Relationships are a great thing but staying in a toxic relationship isn’t healthy for you or your partner. For me, my toxic relationship consisted of days full of tears, lots of days in bed wondering what I did wrong and lots of denial. I never would have thought that someone who was once so great could have hurt me so bad. It was scary how much this person could emotionally destroy me and not care. After months of hearing that I deserved better I finally came to my senses and left and I will never look back on that decision. I am so thankful for all the lessons that being in a toxic relationship taught me now that it is over. Here are some things you will learn post-toxic relationship:
1. It teaches you to love yourself.
Sure, when you are stuck in the toxic relationship loving yourself may seem nearly impossible. From the harsh words to the lack of respect your partner gives you, you start to feel like you are never good enough for your partner. Toxic people thrive off of putting you down. As hard as it can be letting them go is the best way to learn to love yourself again. It isn’t easy to start loving yourself right away, by any means. But, once you do you realize you can now fill the time you spent trying to be good enough into loving yourself. Loving yourself will be key in finding a good relationship eventually.
2. You learn to not settle.
Being in a relationship is great but settling for less than you deserve is not worth it. Whoever TRULY loves you won’t hurt you. Instead of constantly draining you of energy they will make you want to wake up in the morning.
3. When you do find someone you take it slow.
We all love when we find someone who knows just what to say but now hearing pretty words just doesn’t cut it like it used too. I’m sure your partner was great when you first got together so you rushed into it because you wanted a relationship but after a while your partners true colors came out. You have now learned to take it slow so that you both can see each other’s true colors before getting into something more serious because they may not be what you need in your life. Taking it slow will also allow you to see how they treat you after time passes.
4.You learn you don't need a partner to make you happy.
Everyone wants attention from others but do not rely on a partner to make you happy. You are your own happiness. I can’t stress that enough. Becoming self-reliant is something you learn to do after a toxic relationship. You now realize that just because you are with someone that doesn’t mean you they are going to make you happy. Spend the time you spent searching for their attention on finding things that really truly make you happy.
5.You can now focus your time into more important people.
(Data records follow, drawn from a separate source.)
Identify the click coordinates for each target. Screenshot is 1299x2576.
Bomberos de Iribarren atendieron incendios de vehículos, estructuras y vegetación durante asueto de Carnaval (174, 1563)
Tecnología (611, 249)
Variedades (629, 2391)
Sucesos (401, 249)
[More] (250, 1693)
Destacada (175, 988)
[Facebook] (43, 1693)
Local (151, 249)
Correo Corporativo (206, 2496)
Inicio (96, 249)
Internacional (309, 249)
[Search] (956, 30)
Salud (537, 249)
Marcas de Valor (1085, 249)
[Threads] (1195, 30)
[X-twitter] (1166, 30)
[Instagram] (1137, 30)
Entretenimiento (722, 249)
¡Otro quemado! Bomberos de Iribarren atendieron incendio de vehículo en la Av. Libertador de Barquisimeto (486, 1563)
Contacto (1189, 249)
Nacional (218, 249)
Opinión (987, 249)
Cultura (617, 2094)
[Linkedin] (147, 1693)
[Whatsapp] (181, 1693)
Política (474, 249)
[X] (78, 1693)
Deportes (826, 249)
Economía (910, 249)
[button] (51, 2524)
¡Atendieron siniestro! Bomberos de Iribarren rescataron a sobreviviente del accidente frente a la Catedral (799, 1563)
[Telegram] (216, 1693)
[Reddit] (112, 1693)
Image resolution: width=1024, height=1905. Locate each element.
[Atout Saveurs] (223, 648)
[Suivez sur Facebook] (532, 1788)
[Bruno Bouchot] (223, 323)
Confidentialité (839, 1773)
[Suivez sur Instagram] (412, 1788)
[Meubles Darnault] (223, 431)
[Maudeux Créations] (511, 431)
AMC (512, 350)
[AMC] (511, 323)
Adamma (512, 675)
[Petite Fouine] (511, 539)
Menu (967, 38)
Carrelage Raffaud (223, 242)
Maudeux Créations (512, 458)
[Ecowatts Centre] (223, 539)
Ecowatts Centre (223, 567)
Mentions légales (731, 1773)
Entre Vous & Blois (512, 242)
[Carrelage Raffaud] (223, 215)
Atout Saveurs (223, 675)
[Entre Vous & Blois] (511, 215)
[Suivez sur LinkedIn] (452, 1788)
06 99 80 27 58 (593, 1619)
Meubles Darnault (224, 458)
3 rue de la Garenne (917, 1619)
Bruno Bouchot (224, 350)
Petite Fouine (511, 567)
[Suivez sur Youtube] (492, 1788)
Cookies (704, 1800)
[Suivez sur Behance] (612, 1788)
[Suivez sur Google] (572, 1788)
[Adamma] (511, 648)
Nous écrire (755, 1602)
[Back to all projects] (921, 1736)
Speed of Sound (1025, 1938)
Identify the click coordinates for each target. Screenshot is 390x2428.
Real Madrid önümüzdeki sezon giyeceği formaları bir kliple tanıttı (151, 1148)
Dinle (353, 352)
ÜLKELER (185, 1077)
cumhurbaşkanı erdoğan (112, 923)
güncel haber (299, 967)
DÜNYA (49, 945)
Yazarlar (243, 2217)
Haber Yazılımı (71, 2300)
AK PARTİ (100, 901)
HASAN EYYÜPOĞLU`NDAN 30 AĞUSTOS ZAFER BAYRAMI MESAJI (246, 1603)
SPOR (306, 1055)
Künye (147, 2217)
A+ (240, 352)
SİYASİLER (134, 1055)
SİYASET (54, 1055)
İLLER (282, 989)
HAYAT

Now that you are no longer in a relationship that is draining you of all the energy you can focus the on people in your life who are inspire and support you. When you are in a toxic relationship you forget to appreciate the people who are actually important. After the relationship ends it becomes clear again who the people who really matter are because they will make sure even when you are hurting to uplift you rather than tear you down.
6. You enjoy your life again.
Now that your toxic relationship is over you can spend all the time you were wasting on crying in bed, sleeping the day away, and thinking about all the things you did wrong on new things. You can now learn to appreciate all the little moments in life again. You can enjoy going out with friends without having to worry about your partner. You can enjoy everything you do without feeling miserable like before. Go take a trip somewhere you always wanted to go, go out and dance with the cutest boys you can find, or even just stay in and focus on school for a while.
If you find yourself in a toxic relationship don’t be scared to get out of it. Moving on is a beautiful thing. It may be hard at first, but I promise you that it will be worth it once you have moved on. I’ve had two major toxic relationships that I thought they destroyed me, but now that they are over, I am grateful for the lessons that they taught me. I am so thankful for my ex-partners because now I have now had so many opportunities I would have never had if I hadn’t left. I now know that it was not meant to be with them and even though it seemed different when I was with them I now can’t wait to finally meet someone who treats me how I deserve. So thank you, ex-partners who treated me less than I deserved for making me realize that the world still revolves without you and that there is better out there. It really is amazing how great things become after you distance yourself from toxic people.